Unter der großen Anzahl der sächsischen und speziell Chemnitzer Maschinenfabriken nimmt das Etablissement, welches bereits auf ein 82-jähriges Bestehen zurückblicken kann, eine bedeutende Stellung ein und seine Fabrikate sind heute auf der ganzen Welt rühmlichst verbreitet.
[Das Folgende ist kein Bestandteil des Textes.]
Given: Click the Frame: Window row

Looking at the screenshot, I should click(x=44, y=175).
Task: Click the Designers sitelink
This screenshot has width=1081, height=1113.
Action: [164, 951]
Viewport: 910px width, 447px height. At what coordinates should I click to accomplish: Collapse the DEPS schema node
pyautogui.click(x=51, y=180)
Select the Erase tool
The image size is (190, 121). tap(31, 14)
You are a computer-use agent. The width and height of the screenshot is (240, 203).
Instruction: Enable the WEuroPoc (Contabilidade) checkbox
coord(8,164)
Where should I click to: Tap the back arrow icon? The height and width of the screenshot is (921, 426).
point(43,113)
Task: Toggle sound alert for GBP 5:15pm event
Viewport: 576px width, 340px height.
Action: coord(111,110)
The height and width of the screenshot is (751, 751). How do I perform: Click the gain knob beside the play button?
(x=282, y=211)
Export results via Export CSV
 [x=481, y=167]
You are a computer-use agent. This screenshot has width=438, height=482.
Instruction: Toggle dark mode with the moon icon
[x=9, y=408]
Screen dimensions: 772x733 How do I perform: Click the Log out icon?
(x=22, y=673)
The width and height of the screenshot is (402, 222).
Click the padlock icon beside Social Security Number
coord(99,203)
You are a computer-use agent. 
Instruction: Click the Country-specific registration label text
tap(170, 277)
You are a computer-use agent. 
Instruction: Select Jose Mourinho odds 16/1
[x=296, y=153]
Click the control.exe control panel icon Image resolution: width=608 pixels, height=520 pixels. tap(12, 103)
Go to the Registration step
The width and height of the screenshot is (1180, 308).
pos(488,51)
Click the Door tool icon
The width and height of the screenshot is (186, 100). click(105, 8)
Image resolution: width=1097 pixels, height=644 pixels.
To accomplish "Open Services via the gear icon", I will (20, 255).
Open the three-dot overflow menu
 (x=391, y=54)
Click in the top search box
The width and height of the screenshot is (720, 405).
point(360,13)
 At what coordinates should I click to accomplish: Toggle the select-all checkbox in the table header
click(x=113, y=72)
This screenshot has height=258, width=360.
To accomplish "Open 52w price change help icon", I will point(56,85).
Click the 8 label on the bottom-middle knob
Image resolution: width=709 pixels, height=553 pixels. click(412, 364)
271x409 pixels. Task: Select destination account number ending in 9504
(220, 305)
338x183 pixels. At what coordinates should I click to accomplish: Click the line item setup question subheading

Der Gründer des Etablissements, Herr J. S. Schwalbe, hatte wohl im Jahre 1811, als er in kleinem Umfange den Bau von Baumwollspinnereimaschinen begann, gewiß nicht die Ahnung, daß aus der damalig bescheidenen Werkstätte ein so gewaltiges Etablissement, wie es jetzt dasteht, hervorgehen würde. Der Thatkraft, Energie und Umsicht des Gründers, welche sich nicht nur auf den Nachfolger, seinen Sohn Herrn Louis Schwalbe, sondern auch auf des letzteren Söhne, die Herren Bruno, Richard, Otto und Emil Schwalbe als nachmalige Leiter des Werkes vererbte, ist es wohl in erster Linie zuzuschreiben, daß das Etablissement heute auf die gewaltige Ausdehnung zurückblicken kann, die es unter ihren intelligenten jeweiligen Leitern gewonnen hat. – Nachdem der Gründer der Fabrik Herr J. S. Schwalbe leider im Jahre 1845, sein Nachfolger Herr Louis Schwalbe im Jahre 1870, dessen letzteren beide Söhne Bruno und Otto im Jahre 1871 bezw. 1879 mit dem Tode abgegangen und Herr Emil Schwalbe dagegen infolge anderweitiger Unternehmung im Jahre 1885 aus dem Geschäfte geschieden waren, verblieb die alleinige Leitung des Etablissements, welches 1873 in eine Aktien-Gesellschaft umgewandelt wurde, bis heutigen Tages in den Händen des nunmehrigen Direktors Herrn Richard Schwalbe, welcher durch [Ξ] drei Prokuristen, die Herren Otto Korb, Alfred Glaßmann und Herm. Hallbauer vertreten wird.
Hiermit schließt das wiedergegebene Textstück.